A woeful version of the song is "Saath Hain Hum Sab Isse Badi Kya Khushi", sung independently and sedately by Kumar Sanu. Another song, "Mungda" rendered tersely in the film, originally occurs in the 1977 film Inkaar. Anjaan wrote all the songs except two versions of "Sochna Kya", which were penned by Indeevar. "Sochna Kya" was cover version of song Lambada by Kaoma from album Worldbeat, which was itself based on Llorando se fue by Los Kjarkas.

| Song | Singer |
|---|---|
| "Mahiya" (Sad) | Lata Mangeshkar |
| "Mahiya" (Happy) | Lata Mangeshkar, Pankaj Udhas |
| "Sochna Kya" (Happy) | Asha Bhosle, Shabbir Kumar, Kumar Sanu |
| "Sochna Kya" (Sad) | Kumar Sanu |
| "Don't Say No" | Amit Kumar, S. Janaki |
| "Pyasi Jawani" | S. Janaki |

==Awards==
38th National Film Awards:

- Best Popular Film Providing Wholesome Entertainment – Dharmendra
- National Film Award – Special Jury Award – Sunny Deol

36th Filmfare Awards:

Won

- Best Film – Dharmendra
- Best Director – Rajkumar Santoshi
- Best Actor – Sunny Deol
- Best Story – Rajkumar Santoshi
- Best Art Director – Nitish Roy
- Best Cinematographer – Rajan Kothari
- Best Editor – V. N. Mayekar

Nominated
- Best Supporting Actor – Om Puri

==Remakes==
Below is a table of the lead characters in the story of Ghayal and its remakes.

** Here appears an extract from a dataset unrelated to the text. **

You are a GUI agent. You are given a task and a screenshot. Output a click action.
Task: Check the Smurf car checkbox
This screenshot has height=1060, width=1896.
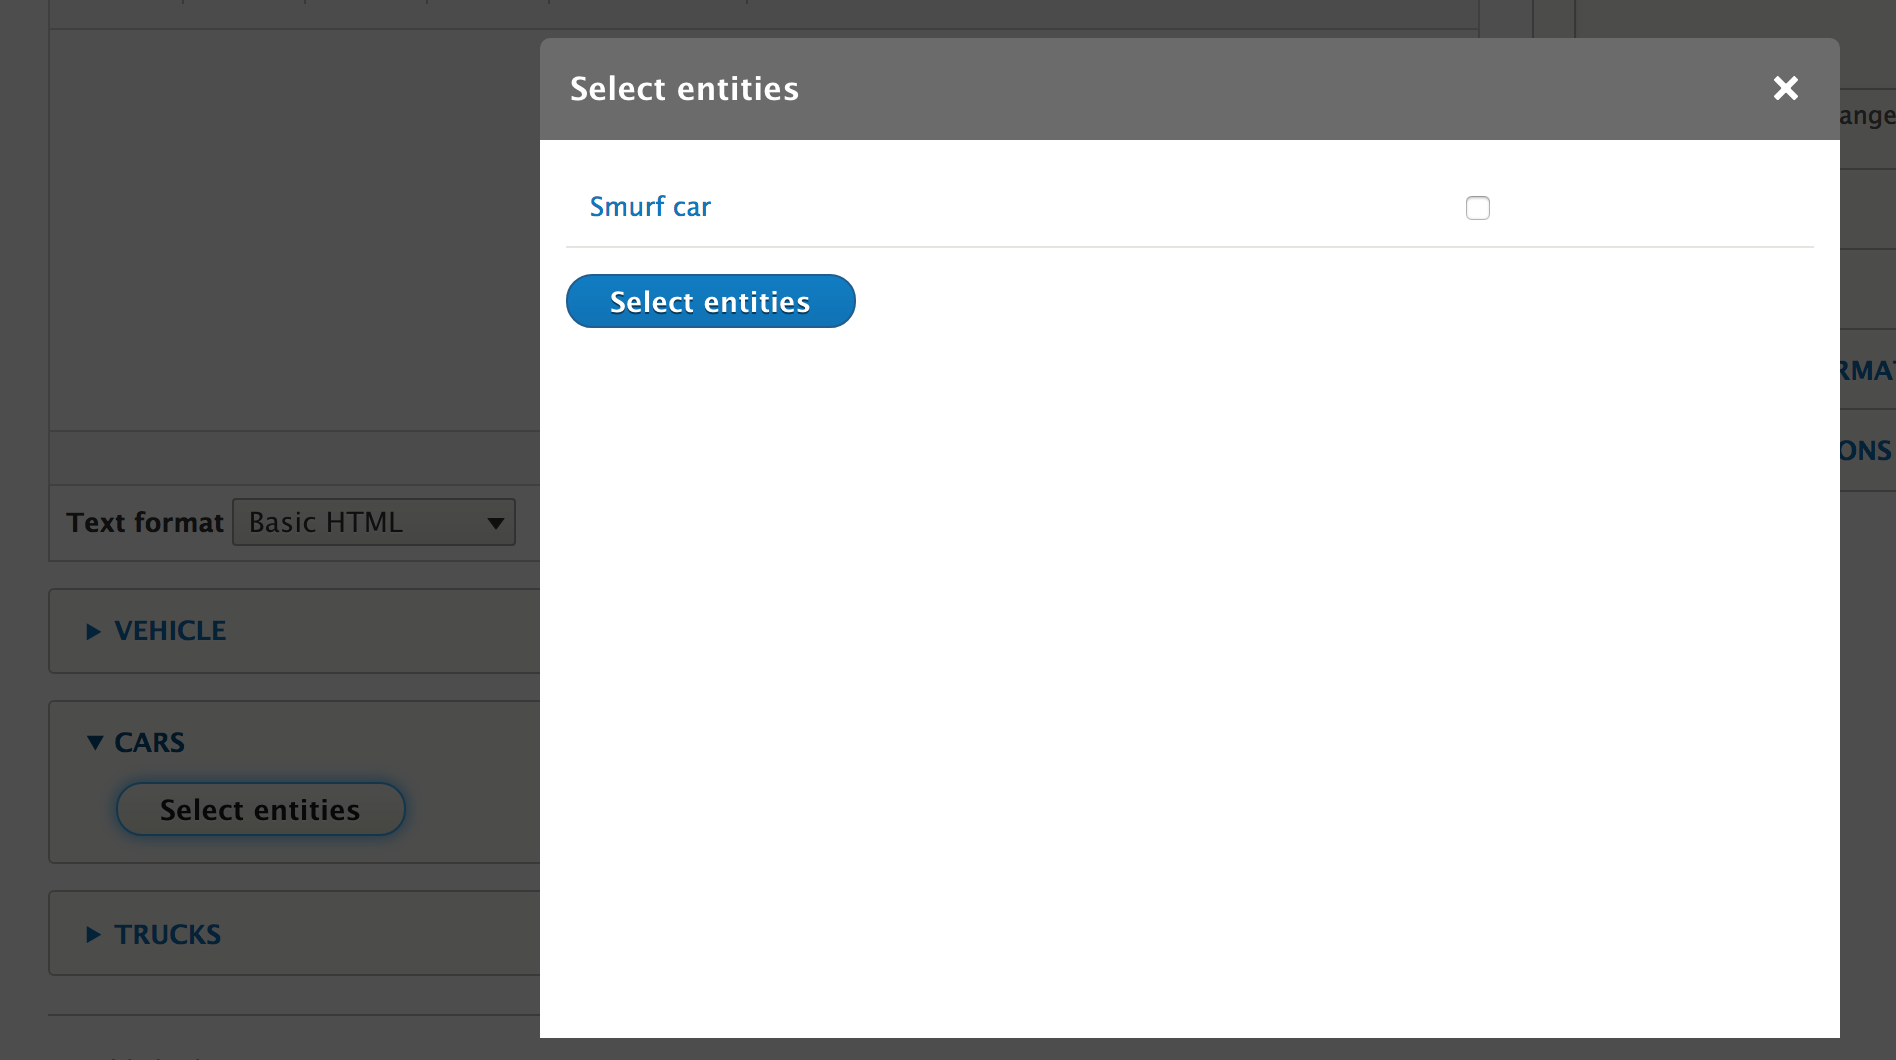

| Movie | Language | Hero | Heroine | Hero's Brother | Sister In Law | Villain | Ref. |
|---|---|---|---|---|---|---|---|
| Ghayal (1990) | Hindi | Sunny Deol | Meenakshi Seshadri | Raj Babbar | Moushumi Chatterjee | Amrish Puri |  |
| Bharathan (1992) | Tamil | Vijayakanth | Bhanupriya | S. P. Balasubrahmanyam | Sumithra | Anandaraj |  |
| Gamyam (1998) | Telugu | Srikanth | Ravali | Sarath Babu | Geetha | Kota Srinivasa Rao |  |
| Vishwa (1999) | Kannada | Shiva Rajkumar | Suchitra Krishnamoorthi | Anant Nag | Suhasini Maniratnam | Satya Prakash |  |

==Sequel==

A sequel named Ghayal Returns was announced in 2014. But before the film could enter production, it faced financial problems. However, Sunny Deol stated that he was determined to make the film. After once being stalled and then being postponed several times, the film was finally released with the title, Ghayal: Once Again, on 5 February 2016.